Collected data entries
※

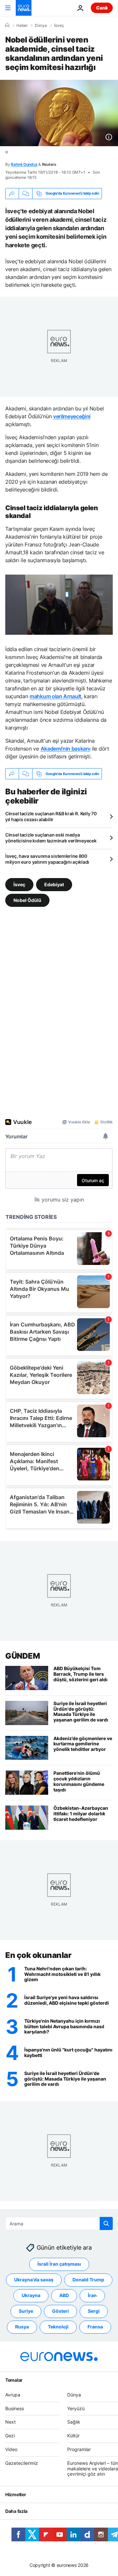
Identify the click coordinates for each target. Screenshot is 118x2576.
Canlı (102, 7)
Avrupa (12, 2394)
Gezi (10, 2435)
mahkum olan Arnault (55, 696)
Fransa (95, 2326)
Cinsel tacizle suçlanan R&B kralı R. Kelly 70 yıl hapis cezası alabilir (50, 816)
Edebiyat (54, 884)
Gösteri (60, 2311)
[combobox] (59, 2223)
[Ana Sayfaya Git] (23, 8)
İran (92, 2295)
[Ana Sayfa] (7, 25)
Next (10, 2422)
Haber (22, 25)
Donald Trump (88, 2279)
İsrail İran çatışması (59, 2264)
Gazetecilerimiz (21, 2463)
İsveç (59, 25)
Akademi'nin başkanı (65, 748)
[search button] (106, 2223)
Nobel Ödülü (27, 900)
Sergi (94, 2311)
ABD (64, 2295)
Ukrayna (31, 2295)
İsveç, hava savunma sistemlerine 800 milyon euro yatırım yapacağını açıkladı (47, 859)
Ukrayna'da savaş (33, 2279)
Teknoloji (58, 2326)
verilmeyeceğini (71, 416)
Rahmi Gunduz (24, 164)
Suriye (26, 2311)
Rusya (22, 2326)
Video (11, 2449)
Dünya (41, 25)
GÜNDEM (22, 1656)
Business (14, 2408)
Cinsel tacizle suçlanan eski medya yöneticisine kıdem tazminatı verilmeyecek (51, 837)
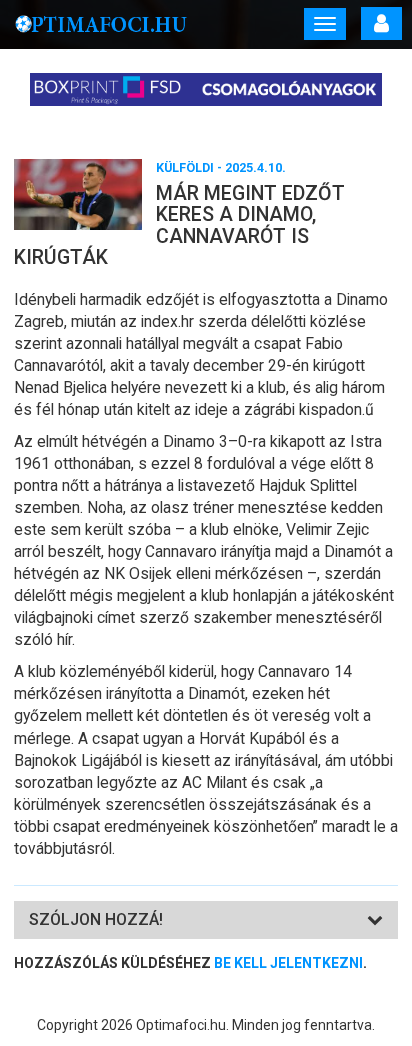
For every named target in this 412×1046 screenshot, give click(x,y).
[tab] (206, 920)
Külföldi (185, 167)
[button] (96, 919)
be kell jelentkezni (288, 963)
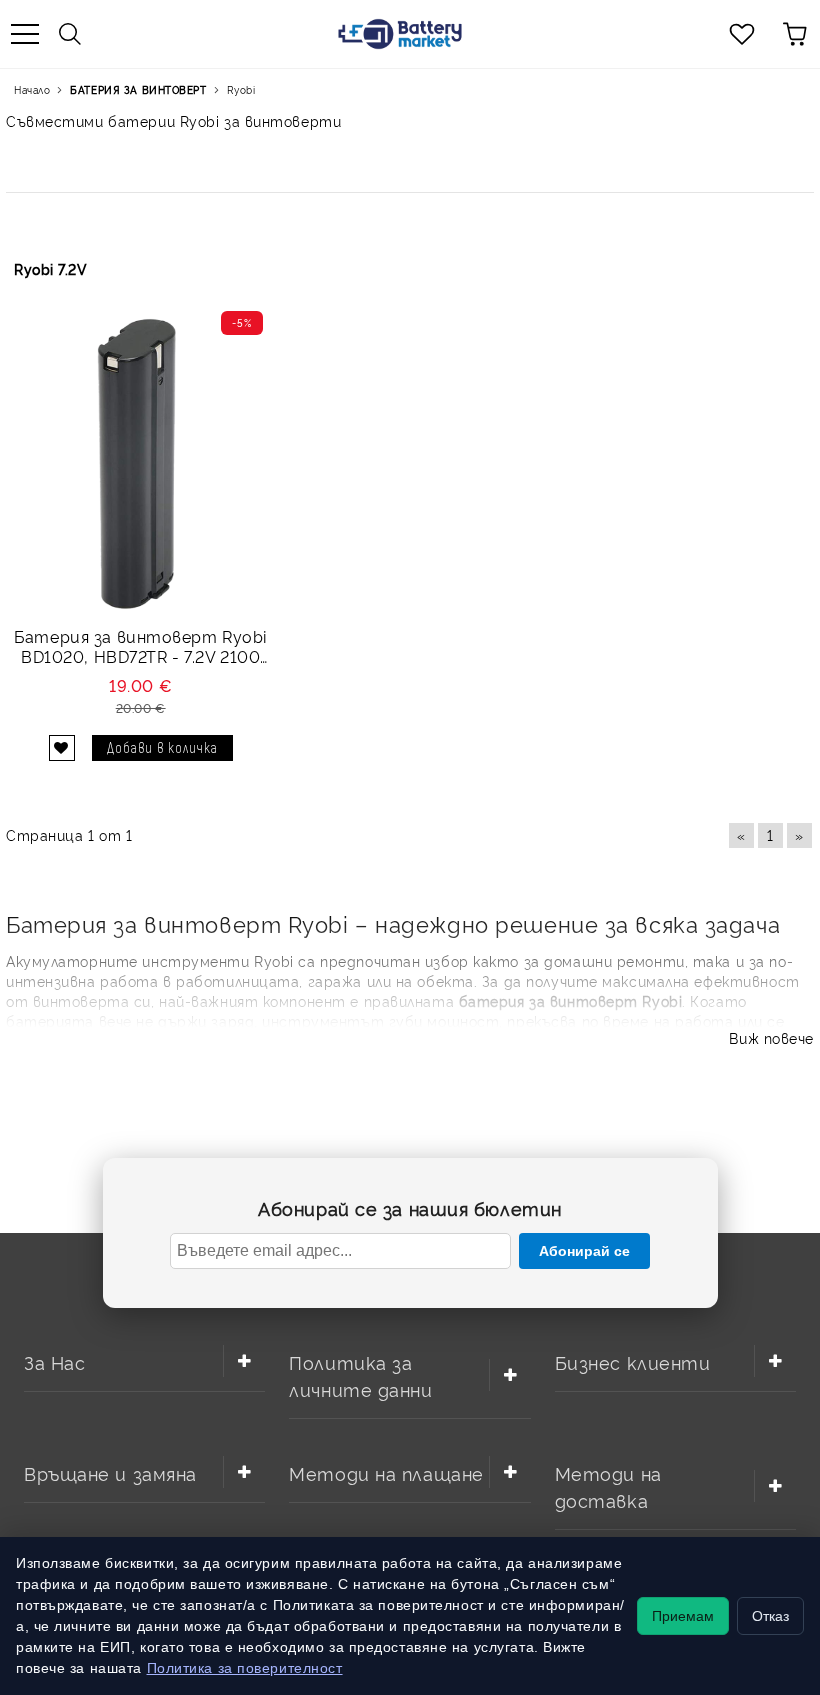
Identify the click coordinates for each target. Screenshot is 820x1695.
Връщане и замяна (110, 1472)
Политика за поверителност (245, 1668)
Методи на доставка (608, 1486)
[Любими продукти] (742, 34)
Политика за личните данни (360, 1375)
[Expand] (244, 1361)
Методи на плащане (386, 1472)
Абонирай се (584, 1251)
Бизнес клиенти (633, 1361)
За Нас (54, 1361)
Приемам (683, 1616)
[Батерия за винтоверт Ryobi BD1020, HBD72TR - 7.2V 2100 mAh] (140, 463)
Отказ (770, 1616)
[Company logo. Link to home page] (400, 34)
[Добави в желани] (62, 748)
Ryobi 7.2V (51, 268)
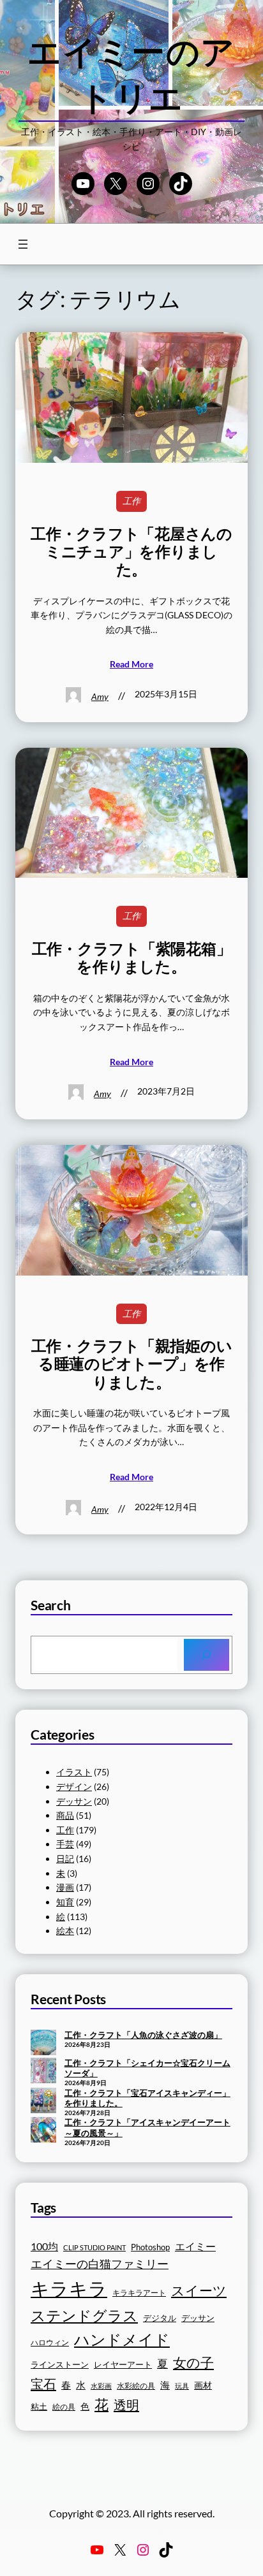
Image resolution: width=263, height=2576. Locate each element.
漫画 (65, 1887)
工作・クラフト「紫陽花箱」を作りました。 (132, 957)
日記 (65, 1858)
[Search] (206, 1655)
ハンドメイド (122, 2339)
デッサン (74, 1801)
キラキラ (69, 2288)
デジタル (159, 2318)
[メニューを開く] (23, 244)
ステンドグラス (84, 2315)
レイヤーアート (123, 2364)
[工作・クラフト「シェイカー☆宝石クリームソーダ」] (43, 2072)
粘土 (39, 2407)
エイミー (195, 2246)
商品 (65, 1815)
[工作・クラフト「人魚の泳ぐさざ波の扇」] (43, 2044)
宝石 (43, 2383)
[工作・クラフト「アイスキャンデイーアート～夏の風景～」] (43, 2131)
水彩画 (101, 2386)
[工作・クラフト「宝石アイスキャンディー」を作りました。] (43, 2102)
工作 (131, 500)
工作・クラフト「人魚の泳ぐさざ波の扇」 (143, 2035)
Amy (100, 696)
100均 (44, 2246)
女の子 (193, 2362)
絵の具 (63, 2407)
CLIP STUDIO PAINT (94, 2247)
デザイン (74, 1786)
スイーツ (199, 2290)
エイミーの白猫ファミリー (100, 2264)
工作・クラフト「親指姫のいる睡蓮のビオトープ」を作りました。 (131, 1364)
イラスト (74, 1771)
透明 (126, 2404)
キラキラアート (139, 2293)
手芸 (65, 1843)
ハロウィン (50, 2342)
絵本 (65, 1930)
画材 (203, 2385)
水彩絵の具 (136, 2386)
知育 (65, 1901)
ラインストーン (60, 2364)
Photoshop (150, 2247)
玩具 (182, 2386)
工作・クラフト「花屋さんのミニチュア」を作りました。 (131, 552)
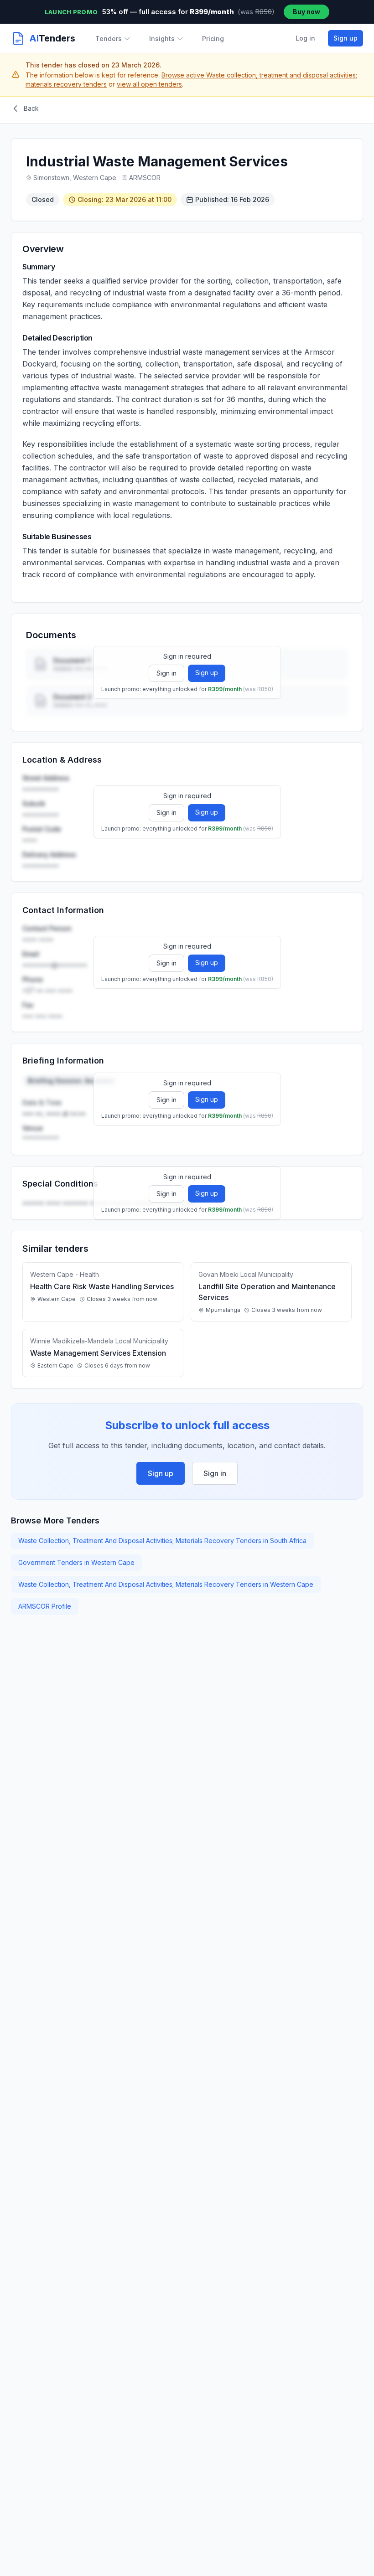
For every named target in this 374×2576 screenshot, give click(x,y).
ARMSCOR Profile (44, 1606)
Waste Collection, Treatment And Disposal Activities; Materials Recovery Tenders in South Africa (162, 1540)
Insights (162, 38)
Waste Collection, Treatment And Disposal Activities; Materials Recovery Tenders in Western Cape (165, 1584)
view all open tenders (149, 84)
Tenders (108, 38)
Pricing (213, 38)
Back (31, 108)
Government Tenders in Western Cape (76, 1562)
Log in (305, 38)
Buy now (306, 11)
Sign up (345, 38)
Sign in (166, 673)
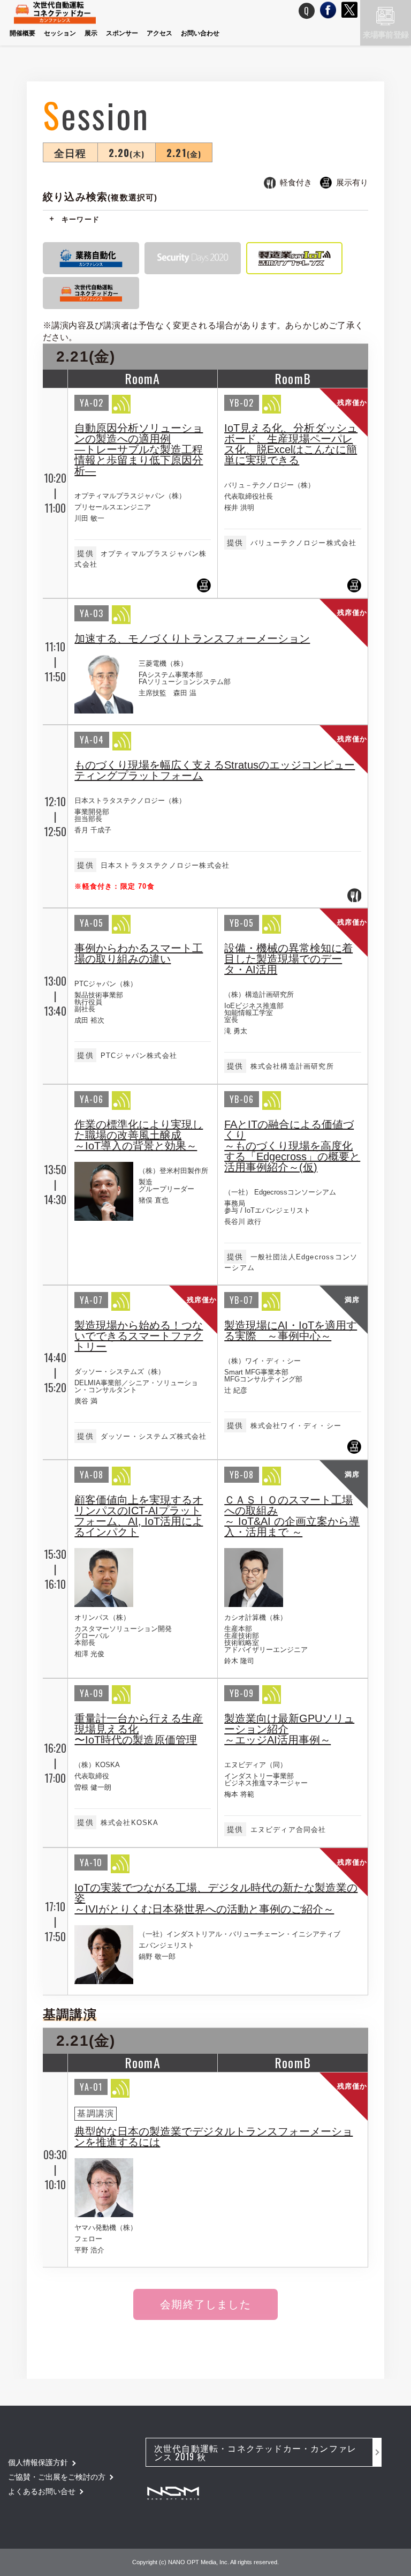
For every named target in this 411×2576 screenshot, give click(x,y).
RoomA (143, 378)
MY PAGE (264, 11)
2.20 (126, 152)
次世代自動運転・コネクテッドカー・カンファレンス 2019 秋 (255, 2452)
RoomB (293, 378)
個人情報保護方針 (38, 2462)
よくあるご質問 (307, 11)
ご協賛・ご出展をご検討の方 (56, 2477)
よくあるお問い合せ (41, 2491)
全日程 (70, 152)
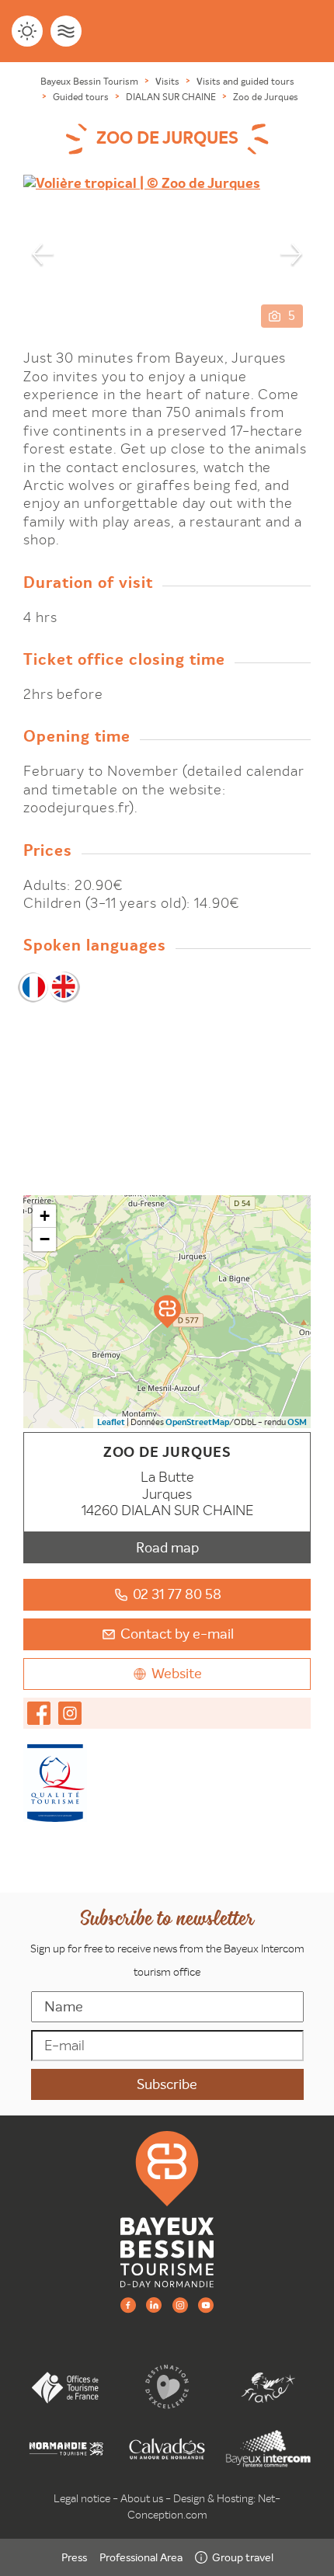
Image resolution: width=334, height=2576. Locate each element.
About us (141, 2498)
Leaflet (111, 1422)
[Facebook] (128, 2305)
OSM (297, 1422)
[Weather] (27, 31)
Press (74, 2557)
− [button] (45, 1239)
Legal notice (82, 2498)
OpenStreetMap (197, 1422)
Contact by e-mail (177, 1634)
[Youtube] (206, 2305)
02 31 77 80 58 (177, 1594)
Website (176, 1673)
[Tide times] (66, 31)
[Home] (167, 2208)
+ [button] (45, 1215)
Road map (167, 1547)
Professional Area (141, 2557)
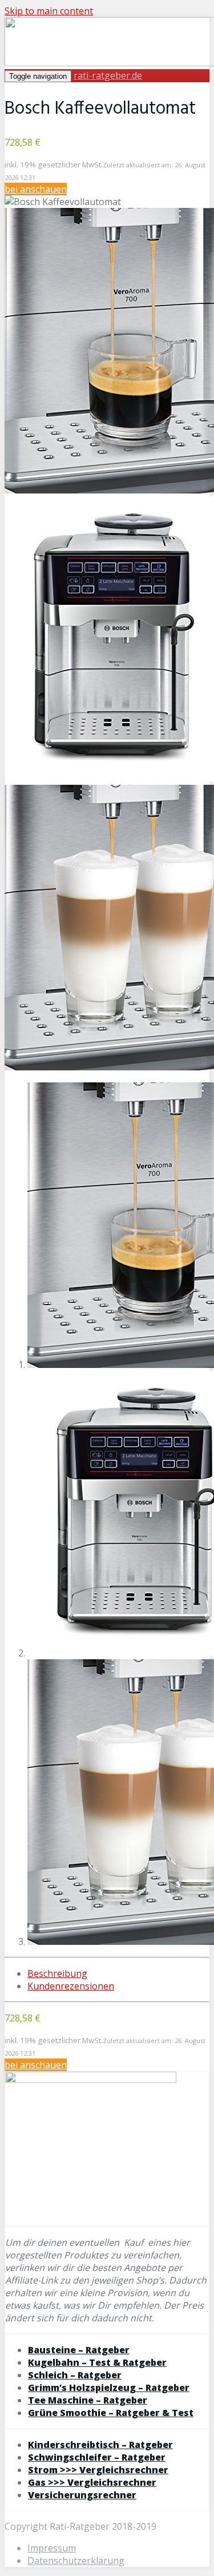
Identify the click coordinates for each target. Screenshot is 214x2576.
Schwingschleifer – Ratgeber (96, 2457)
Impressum (51, 2548)
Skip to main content (49, 11)
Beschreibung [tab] (57, 1973)
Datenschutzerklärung (75, 2560)
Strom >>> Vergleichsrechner (98, 2469)
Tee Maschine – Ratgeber (87, 2400)
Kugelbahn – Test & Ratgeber (97, 2362)
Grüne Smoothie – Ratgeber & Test (110, 2412)
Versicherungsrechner (82, 2495)
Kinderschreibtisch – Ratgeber (100, 2444)
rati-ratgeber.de (108, 75)
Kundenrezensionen (70, 1986)
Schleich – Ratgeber (75, 2375)
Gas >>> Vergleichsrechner (92, 2482)
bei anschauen (36, 189)
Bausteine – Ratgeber (79, 2350)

※

Pick out each line above that includes "tacizle" and show it.

Cinsel tacizle suçlanan R&B kralı R. Kelly 70 yıl hapis cezası alabilir (50, 816)
Cinsel tacizle suçlanan eski medya yöneticisine kıdem tazminatı verilmeyecek (51, 837)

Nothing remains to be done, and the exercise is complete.